February 5, 2020 / 12:51 PM / in 18 days

Zulieferer Prevent erringt Teilerfolg im Streit mit Volkswagen

A new logo of German carmaker Volkswagen is unveiled at the VW headquarters in Wolfsburg, Germany September 9, 2019. REUTERS/Fabian Bimmer

Hamburg (Reuters) - In der Dauerfehde mit Volkswagen hat dessen Ex-Lieferant Prevent vor Gericht einen Teilerfolg erstritten.

Das Oberlandesgericht Düsseldorf entschied am Mittwoch, dass zwar die außerordentliche Kündigung eines millionenschweren Liefervertrags für die Hagener Prevent-Tochter TWB durch VW 2018 rechtens war. Bei der VW-Tochter Audi sprach der Senat Prevent jedoch einen Schadensersatzanspruch dem Grunde nach zu.

Hintergrund waren Forderungen nach höheren Preisen, die die Unternehmensgruppe mit bosnischen Wurzeln nach Auffassung von VW mit der Androhung eines Lieferstopps durchzusetzen wollte. Daraufhin kappte Volkswagen die Lieferbeziehung. Während das Gericht für VW keine Schadensersatzpflicht feststellte, sahen die Richter dies bei der Tochter Audi sehr wohl. Der Unterschied liegt in einer juristischen Feinheit, da VW auch außerordentlich kündigte, während Audi nur eine ordentliche Kündigung aussprach. Prevent muss sich nun mit Audi in Verbindung setzen, um die Höhe des Schadens zu belegen, der durch die Nichtabnahme von Sitzteilen eingetreten ist. Darüber muss in einem separaten Verfahren entschieden werden.

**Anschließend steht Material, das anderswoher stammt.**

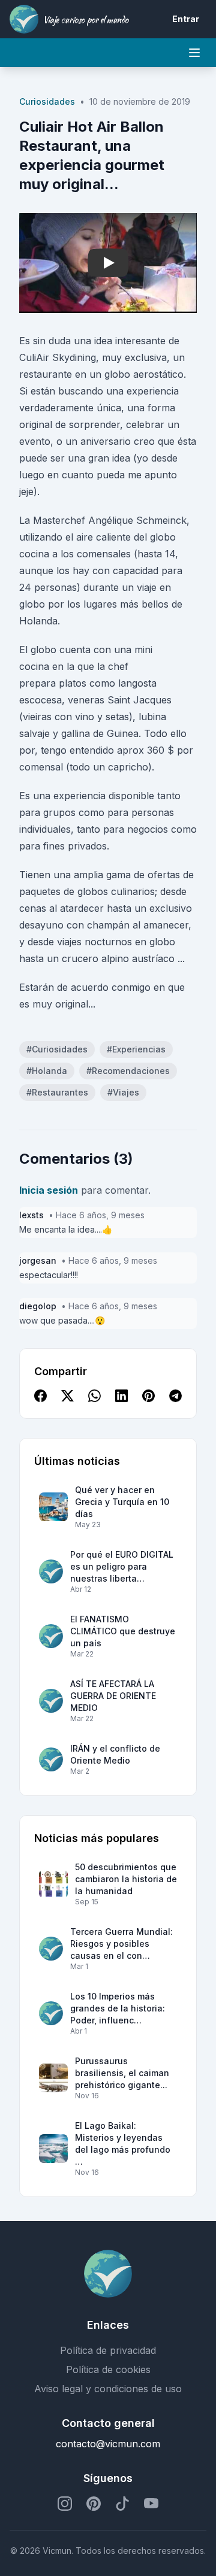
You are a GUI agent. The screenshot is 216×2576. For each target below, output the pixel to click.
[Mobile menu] (194, 53)
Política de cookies (108, 2369)
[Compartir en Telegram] (175, 1396)
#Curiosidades (57, 1049)
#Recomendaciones (128, 1071)
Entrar (185, 19)
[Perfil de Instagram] (65, 2503)
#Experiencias (136, 1049)
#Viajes (123, 1092)
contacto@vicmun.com (108, 2444)
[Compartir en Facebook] (40, 1396)
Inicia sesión (48, 1190)
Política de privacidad (108, 2350)
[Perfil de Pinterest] (93, 2503)
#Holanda (46, 1071)
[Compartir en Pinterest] (148, 1396)
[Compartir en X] (67, 1396)
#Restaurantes (57, 1092)
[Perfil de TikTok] (122, 2503)
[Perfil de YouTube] (151, 2503)
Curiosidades (47, 101)
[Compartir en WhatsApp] (94, 1396)
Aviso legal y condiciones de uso (108, 2389)
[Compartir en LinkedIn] (121, 1396)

Prevent wertete die Entscheidung als Erfolg. “Daher sehen wir auch dem weiteren Fortgang der anderen Verfahren zuversichtlich entgegen.” Das Urteil habe zudem eine Signalwirkung für andere Zulieferer, erklärte ein Sprecher. Prevent widersprach abermals der Darstellung, man habe mit einem Lieferstopp gedroht. Volkswagen begrüßte, dass Prevent gegenüber VW keinen Schadensersatzanspruch habe. “Aus unserer Sicht ist daher auch die Kündigung von Audi gegenüber TWB gültig.” Hier habe sich das Oberlandesgericht jedoch nicht der bisherigen Rechtssprechung angeschlossen. Man prüfe daher eine Beschwerde gegen die Nichtzulassung der Revision vor dem Bundesgerichtshof.

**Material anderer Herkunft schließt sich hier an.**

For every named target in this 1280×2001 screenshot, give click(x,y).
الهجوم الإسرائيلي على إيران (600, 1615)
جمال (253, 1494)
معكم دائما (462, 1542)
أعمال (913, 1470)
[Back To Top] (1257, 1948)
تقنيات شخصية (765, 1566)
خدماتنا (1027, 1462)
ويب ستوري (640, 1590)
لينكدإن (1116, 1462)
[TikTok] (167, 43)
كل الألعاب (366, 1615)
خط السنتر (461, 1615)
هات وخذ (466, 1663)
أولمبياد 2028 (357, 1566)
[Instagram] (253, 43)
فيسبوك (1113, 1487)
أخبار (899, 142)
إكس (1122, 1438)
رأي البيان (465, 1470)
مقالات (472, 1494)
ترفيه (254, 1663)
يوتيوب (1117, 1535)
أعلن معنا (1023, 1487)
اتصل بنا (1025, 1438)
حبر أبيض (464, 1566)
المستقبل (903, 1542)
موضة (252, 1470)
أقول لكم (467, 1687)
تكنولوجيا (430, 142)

Prevent und Volkswagen streiten seit Jahren vor Gerichten. Seinen Ausgang genommen hat der Konflikt 2016, als die zu Prevent gehörende Töchter ES Guss und Car Trim die Belieferung von Volkswagen mit Sitzteilen und Getriebegehäusen einstellten, um höhere Preise durchzusetzen. Nach VW-Angaben musste damals wegen fehlender Teile die Produktion in sechs deutschen Werken vorübergehend ruhen. Volkswagen verlangt von Prevent deshalb Schadensersatz von mehr 100 Millionen Euro. Die verzweigte Zuliefergruppe verlangt seinerseits von VW in den USA 750 Millionen Dollar mit dem Argument, die Wolfsburger hinderten Prevent an der Übernahme kleinerer Wettbewerber.